Comment avez-vous réagi à la façon dont est filmé le Bangladesh ?
Je remercie le réalisateur Pierre François Martin-Laval pour le choix d’un tel sujet. Evidemment, parler du Bangladesh évoque des images de misère, de pauvreté et d’inondations. On pense aussi à la corruption. Et c’est vrai. Ce sont des réalités. En tant que Bengali, cela me fait de la peine de voir ces images mais il faut bien l’accepter. Un réalisateur choisit un angle pour son film. Il faut le respecter. Mais nous pouvons aussi découvrir des richesses. Aujourd’hui le contexte actuel est plus apaisé. Mais la surpopulation fait que cette région du monde est sous pression. C’est le pays dont la population est la plus dense : plus de 1. 000 habitants au km2. A la pression démographique s’ajoute celle des fondamentalistes musulmans. L’islam est la religion de 90% de la population.
Que dire du parcours migratoire de Fahim et de son père ?
C’est un parcours classique. Je connais beaucoup de cas similaires, personnellement. Choisir la France n’est pas courant mais il existe aujourd’hui des communautés de Bengalis bien installées. Même si c’est très différent et difficile sur le plan linguistique, ils viennent ici. Certains partent du Bangladesh pour l’Inde puis se débrouillent pour aller en Europe.
Fahim découvre beaucoup de nouvelles choses en France… Et les membres de votre aumônerie ?

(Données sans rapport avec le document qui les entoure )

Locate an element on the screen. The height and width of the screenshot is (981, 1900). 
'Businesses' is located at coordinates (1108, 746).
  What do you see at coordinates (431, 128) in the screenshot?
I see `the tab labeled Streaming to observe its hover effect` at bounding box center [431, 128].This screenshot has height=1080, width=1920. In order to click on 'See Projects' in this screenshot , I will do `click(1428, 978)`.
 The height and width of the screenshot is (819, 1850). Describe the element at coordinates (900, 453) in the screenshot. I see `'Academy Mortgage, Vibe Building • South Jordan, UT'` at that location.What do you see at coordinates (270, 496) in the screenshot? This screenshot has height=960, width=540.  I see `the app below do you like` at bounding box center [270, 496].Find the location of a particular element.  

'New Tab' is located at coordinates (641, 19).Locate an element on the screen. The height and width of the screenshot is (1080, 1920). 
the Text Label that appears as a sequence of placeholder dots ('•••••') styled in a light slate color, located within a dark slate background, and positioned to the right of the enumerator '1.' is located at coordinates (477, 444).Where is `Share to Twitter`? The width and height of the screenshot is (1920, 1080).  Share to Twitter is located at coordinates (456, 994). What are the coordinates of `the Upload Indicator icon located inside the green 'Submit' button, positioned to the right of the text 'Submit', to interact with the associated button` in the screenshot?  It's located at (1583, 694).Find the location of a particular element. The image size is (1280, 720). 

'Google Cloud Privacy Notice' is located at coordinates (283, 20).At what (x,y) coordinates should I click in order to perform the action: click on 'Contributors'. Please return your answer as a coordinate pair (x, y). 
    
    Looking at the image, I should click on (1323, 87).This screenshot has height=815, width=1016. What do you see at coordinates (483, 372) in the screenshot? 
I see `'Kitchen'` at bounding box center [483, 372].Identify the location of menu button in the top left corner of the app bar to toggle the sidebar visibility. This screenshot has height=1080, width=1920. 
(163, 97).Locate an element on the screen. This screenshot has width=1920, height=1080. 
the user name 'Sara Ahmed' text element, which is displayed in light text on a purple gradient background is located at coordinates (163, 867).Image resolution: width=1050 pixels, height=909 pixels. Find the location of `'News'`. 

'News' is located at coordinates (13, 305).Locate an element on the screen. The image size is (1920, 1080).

Dans son malheur, le jeune Fahim a la chance inouïe, en arrivant en France, de se retrouver avec une bande d’enfants comme lui et d’avoir pour professeur un homme passionné qui va lui transmettre sa passion des échecs. Ils ont trouvé un langage commun ! Fahim découvre la neige. Quelle chose fascinante pour un enfant qui vient du Bangladesh. Il ne neige jamais mais il pleut souvent là-bas… C’est un émerveillement pour lui de voir la neige qui tombe. J’ai aussi découvert à travers le film que Fahim avait soif d’apprendre et de savoir. Dans notre aumônerie, les nouveaux arrivants sont souvent des adultes. Donc les découvertes ne sont pas les mêmes. S’ils sont surpris par l’indifférence religieuse et la sécularisation, ils sont ravis de découvrir que Lourdes est en France ! Les catholiques du Bangladesh ont un véritable attachement au sanctuaire marial, très connu là-bas. C’est une grande joie pour eux d’y aller en pèlerinage.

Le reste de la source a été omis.